Unfortunately, the poacher doesn’t have any indicator of where exactly a third is, which would be extremely helpful!

By eye, 2 tablespoons of water looked about perfect for a third full on each compartment but being able to fill it straight from the tap up to a line would have been easier.
Now, the lid goes on, which doesn’t really clip on in any way, just lays on top really, is microwaved on full power for 60 seconds.

I got out an oven glove to take the water from the microwave but surprisingly I didn’t need it.

The plastic middle of the poacher is large enough to be comfortable to lift it by and cool enough to stay unscathed.

When the lid was opened of course there was some hot steam to be wary of, but really, I would say this could be something a child could do with a little help.

Next, the eggs get cracked into the water, one in each compartment and are covered again.

My eggs were a size medium and fit with room to spare, a large egg won’t have any problems here!

The instructions state to microwave on full power for 45 seconds and allow to stand for a further 30 seconds after cooking.

The cooking instructions based their timing on a 750 watt microwave, my microwave being quite a bit higher the eggs did get over cooked slightly using their instructions exactly, though that is just down to some fine tuning on time depending on wattage.

Poached Eggs on Toast

The only thing I can really say is bad about this poacher is retrieving the eggs.

When cooked the eggs are still sat in water and of course, you will have to fish them out.

It’s rather hard to get the delicate egg wedged under a slotted spoon big enough and if you do , be careful because trying to catch a wet bar of soap feels like sand through your fingers compared to these slippery eggs!

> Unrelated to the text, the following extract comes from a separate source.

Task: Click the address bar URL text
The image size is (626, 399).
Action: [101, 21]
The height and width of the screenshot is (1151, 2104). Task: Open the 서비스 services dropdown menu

Take my advice and do not use anything non stick to remove them or they might meet an untimely end on the floor instead of the plate, metal would be best.

It would be really good if there were draining holes on the bottom of each compartment that could be sealed when cooking and opened to drain off extra liquid and make for an easier egg retrieval but for £1.49 the functionality is fantastic and I will be eating a lot more poached eggs in the future!